When you’re talking about abstractions over tensor operations, there’s two different ways that this can be approached. There’s treating these operations as computational graphs
(like we do in the Graph API), or performing calculations in Mojo code to be run directly as a function on the CPU or GPU.
For the former, in a separate post, I talk about why we made the difficult decision to open-source and then wind down the Modular distribution of the Mojo Graph and Driver APIs, so I won’t re-hash that here. I will say that if you decided to invest in modernizing that API, I would not use the old max.tensor
Tensor as a building block. It is fundamentally incompatible with use on GPUs, and we found that its design posed a lot of problems. It may have elements to its interface that could be ported to other tensor-like types to make them easier to work with, but I wouldn’t recommend carrying its core forward.
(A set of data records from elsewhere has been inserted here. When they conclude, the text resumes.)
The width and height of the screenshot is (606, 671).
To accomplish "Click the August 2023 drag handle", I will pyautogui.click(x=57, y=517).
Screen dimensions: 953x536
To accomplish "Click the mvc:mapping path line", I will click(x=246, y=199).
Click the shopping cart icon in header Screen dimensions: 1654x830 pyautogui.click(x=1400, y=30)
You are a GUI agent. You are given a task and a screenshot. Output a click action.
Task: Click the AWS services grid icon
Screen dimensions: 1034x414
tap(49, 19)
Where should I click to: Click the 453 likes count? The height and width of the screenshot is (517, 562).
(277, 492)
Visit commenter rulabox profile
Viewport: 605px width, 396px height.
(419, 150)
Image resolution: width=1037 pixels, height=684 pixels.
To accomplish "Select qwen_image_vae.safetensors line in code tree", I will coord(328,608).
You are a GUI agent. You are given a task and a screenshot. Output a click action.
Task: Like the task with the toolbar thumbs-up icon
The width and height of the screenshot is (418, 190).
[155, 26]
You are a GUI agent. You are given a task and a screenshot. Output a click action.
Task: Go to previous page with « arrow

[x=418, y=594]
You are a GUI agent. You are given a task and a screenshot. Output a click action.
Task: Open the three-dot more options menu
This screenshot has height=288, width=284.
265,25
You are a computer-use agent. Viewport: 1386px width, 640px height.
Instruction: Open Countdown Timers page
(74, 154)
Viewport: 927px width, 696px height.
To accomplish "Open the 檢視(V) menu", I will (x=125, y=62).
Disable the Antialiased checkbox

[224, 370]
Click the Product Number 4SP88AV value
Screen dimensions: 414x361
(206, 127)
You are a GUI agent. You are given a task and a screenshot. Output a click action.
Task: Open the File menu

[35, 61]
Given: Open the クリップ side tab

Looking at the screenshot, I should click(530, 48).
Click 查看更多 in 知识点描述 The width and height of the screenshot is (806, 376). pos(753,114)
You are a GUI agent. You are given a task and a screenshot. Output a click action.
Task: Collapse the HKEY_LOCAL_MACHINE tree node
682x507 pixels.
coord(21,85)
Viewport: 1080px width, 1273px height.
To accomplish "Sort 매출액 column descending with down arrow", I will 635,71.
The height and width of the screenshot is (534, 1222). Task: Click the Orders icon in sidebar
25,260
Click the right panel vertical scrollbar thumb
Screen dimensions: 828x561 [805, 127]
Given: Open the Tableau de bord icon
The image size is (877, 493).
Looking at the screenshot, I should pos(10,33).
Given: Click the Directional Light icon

Now, if it’s just that you want a better abstraction for Mojo tensor operations that you want to perform directly, there may be an opportunity to enhance the API around LayoutTensor
, which we use as our first-class tensor representation for CPU / GPU functions. We’re migrating off of NDBuffer
and other data types to focus on LayoutTensor
as the primary way to represent tensors inside of Mojo GPU functions like the example you point to. Many of these examples are shaped in a way to be familiar to CUDA programmers, but it’s possible that better abstractions for elementwise calculations at the LayoutTensor
level could make writing Mojo kernel functions even cleaner.